[BLOG] Some science links
Dec. 30th, 2013 09:35 amThis will be the first of four posts sharing some of the links I've collected over the past few months, on my sabbatical.
- Anders Sandberg in November posted detailed analysis of what a super-Earth planet--a planet massing twice as much as the Earth--would be like. Using two examples, one of a rocky planet twice the mass of the Earth and one of a watery planet of the same mass, Sandberg did a detailed analysis of what the oceans and atmospheres and geologies and biospheres of these worlds would be like.
- Anthropology.net's Kambiz Kamrani posted about recent evidence suggesting that a fourth hominid species, perhaps homo erectus, had interbred with the Denisovans. Our bushy family tree.
- Beyond the Beyond's Bruce Sterling shared images of Titan's methane lakes.
- Centauri Dreams had quite a few posts of note, including a Charles Quarra guest post on the prospect of using beamed power for interstellar travel, and multiple posts by Paul Gilster covering multiple subjects. Very close-orbiting planets like Kepler-78b, ways to search for Von Neumann probes, the origins of Pluto's moons, more on beamed power for interstellar travel, planetary systems like Kepler-56 with planets with wildly tilted orbits, lifeless deserts on carbon-rich planets, the discovery of ancient brown dwarfs, the possible discovery of a gas giant in the Luhman 16 brown dwarf binary, and the cometary clouds of the large and complex Fomalhaut trinary were all high points.
- Writing at The Dragon's Tales, Will Baird linked to a wide variety of stories on human evolution and space science.
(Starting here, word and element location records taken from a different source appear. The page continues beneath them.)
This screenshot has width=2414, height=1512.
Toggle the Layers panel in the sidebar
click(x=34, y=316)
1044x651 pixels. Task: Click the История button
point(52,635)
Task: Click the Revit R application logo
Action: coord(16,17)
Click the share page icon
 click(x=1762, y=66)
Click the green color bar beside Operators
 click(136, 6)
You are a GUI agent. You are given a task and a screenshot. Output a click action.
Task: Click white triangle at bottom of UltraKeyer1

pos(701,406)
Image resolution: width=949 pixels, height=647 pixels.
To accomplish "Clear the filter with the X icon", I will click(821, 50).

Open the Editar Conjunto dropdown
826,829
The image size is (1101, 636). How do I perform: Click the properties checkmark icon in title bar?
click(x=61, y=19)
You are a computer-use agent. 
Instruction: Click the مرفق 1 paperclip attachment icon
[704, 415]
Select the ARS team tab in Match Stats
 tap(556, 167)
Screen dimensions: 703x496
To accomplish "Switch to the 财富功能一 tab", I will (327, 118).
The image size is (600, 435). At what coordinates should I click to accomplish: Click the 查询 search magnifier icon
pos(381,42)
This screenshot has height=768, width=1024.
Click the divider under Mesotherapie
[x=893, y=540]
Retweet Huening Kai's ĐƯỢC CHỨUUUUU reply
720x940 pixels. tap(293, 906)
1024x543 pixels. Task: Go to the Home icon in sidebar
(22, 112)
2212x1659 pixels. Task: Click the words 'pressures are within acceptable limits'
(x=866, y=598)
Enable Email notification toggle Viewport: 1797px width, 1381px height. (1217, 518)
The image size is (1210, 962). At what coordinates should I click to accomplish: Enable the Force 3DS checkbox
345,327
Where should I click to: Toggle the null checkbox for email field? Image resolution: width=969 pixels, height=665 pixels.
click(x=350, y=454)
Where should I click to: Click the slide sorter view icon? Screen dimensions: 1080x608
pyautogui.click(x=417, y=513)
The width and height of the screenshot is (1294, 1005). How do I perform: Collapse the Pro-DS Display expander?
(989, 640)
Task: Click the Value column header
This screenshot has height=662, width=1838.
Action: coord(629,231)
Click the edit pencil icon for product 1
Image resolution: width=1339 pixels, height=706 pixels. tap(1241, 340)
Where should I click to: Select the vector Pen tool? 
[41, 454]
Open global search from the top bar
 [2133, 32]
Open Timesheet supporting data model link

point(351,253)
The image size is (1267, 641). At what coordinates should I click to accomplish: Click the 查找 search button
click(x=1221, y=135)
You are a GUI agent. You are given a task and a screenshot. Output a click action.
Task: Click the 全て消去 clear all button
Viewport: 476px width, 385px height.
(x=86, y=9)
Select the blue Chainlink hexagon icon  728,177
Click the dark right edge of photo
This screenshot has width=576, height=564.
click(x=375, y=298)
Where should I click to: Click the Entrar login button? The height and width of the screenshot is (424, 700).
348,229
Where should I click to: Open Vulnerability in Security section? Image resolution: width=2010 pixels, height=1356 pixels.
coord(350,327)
The potential discovery of the first exomoon, the presence of long-period planets in systems with hot Jupiters, the determination of the inner boundary of a solar-type star's life zone, ways to distinguish between super-Earths and mini-Neptunes, the imaging of the clouds of gas giants and brown dwarfs, models of oxygen dynamics on Europa, Kepler's search for planets in Trojan orbits, imagining what a planet with a single tectonic plate would be like and what tectonics on a lifeless planet would be like, as well as apparent planetary formation in the life zone of a young bright star--all of these are things I've learned there.
- Plus, I've found news at The Dragon's Tales speculations that Denisovans might have crossed the Wallace Line to Australasia, as well as Siberian skeletal evidence hinting at paleo-European ancestry among Siberians (and hence Native Americans).
- The Planetary Society's blogs had plenty of good stuff, including Bruce Betts' post on the search for planets at Alpha Centauri, Emily Lakdawalla's glowing review of the book LEGO Space, artist Adolf Schalfer's description of how he imagined and painted a complex ecology in the atmosphere of Jupiter for Carl Sagan's show Cosmos, and Sarah Hörst's explanation of the complex research into the dynamics of Titan's atmosphere.